> _Tugas 1_:
Sebutkan semua pihak yang menjadi relasi utama dalam kehidupan sosial masyarakat Lio menurut kutipan halaman di bawah.
> _Tugas 2_:
Lanjutkan kutipan halaman tentang konsep damai masyarakat Lio di bawah, dimulai setelah kalimat terakhirnya.

> _Kutipan Halaman_:
* * * * * * * * *
Dalam kehidupan sosial masyarakat Lio, relasi dengan sesama, alam dan Tuhan adalah hal yang utama. Relasi ini adalah suatu relasi yang utuh tanpa cacat. Manusia memelihara alam, alam membantu manusia dalam keberlangsungan hidupnya dan Tuhan sebagai pencipta adalah tujuan akhir hidupnya. Relasi ini adalah relasi yang penuh, relasi yang juga dirindukan semua orang. Relasi yang mampu membawa manusia pada kedamaian hidup secara penuh. Konsep masyarakat Lio tentang relasi yang membawa damai meruntuhkan gagasan Julius Caesar. Bagi Julius Caesar, jika kita menginginkan damai maka bersiap-siaplah untuk berperang (bdk, Riyanto 2013: 83).
Masyarakat Lio dalam relasi yang berujung pada hidup damai tidak pernah berawal dari apa yang dinamakan perang. Dari dahulu hingga sekarang orang Lio dijauhi dari situasi perang. Bagi mereka, untuk tercapai hidup yang damai tidak perlu didahului dengan perang. Perang bagi mereka hanya dapat membawa kehancuran bukan damai. Damai dalam konsep orang Lio adalah damai yag tidak lahir dari perang. Situasi damai tak pernah lahir dari aksi-aksi anarkis atau peluru yang menghujani rumah-rumah penduduk atau kekuatan militer tertentu.
* * * * * * * * *
> _Bahan yang Disediakan_:
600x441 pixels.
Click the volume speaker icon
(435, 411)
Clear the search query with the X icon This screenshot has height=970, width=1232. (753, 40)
* * * * * * * * *
> _Hasil Latihan 1_:
Sesama, alam, dan Tuhan.

> _Hasil Latihan 2_:
Damai hanya lahir dari relasi yang indah antara sesama, dari kemampuan berdialoq dengan sesama, dari kerendahan hati untuk mendengarkan orang lain. Menghargai eksistensi yang lain juga menjadi pemicu terciptanya damai dan hidup yang harmonis, bersih dan benar. Jila Ngere Nenu sina menjadi semacam kunci bagi masyarakat Lio untuk hidup dalam suasana damai, tentram, harmonis, berisih, dan benar. Menerima orang lain dan menghormati orang lain adalah sekian cara untuk mencapai hidup yang damai.
Bibliografi
Departemen pendidikan dan kebudayaan. 1977. Adat istiadat darah nusa tenggara timur, Jakarta:Pusat Penelitian Sejarah Dan Budaya.
Departemen Pendidikan Dan Kebudayaan. 1984. Ungkapan Tradisional yang berkaitan dengan Sila-Sila dalam Pancasila: Daerah Nusa Tenggara Timur, Jakarta: Departemen Pendidikan Dan Kebudayaan, Proyek Inventarisasi Dan Dokumentasi Kebudayaan Daerah.
Fernandez, Stephanus Ozias. 1990. Kebijaksanaan Manusia Nusa Tenggara Timur Dulu dan Kini, Maumere: Sekolah Tinggi Filsafat Katolik Ledalero.
Riyanto, Armada. 2013. Menjadi Mencintai, Yogyakarta: Kanisius.
Lihat Juga
Kula Kame (Bahasa Lio: bertukar-pikiran) | Bou Tebo Mondo Lo (bahasa Lio:hal ”berkumpul bersama”). | Mi Are (Bahasa Lio: Syukuran Atas Hasil Panen) |
Yohanis Yustinus Doi ()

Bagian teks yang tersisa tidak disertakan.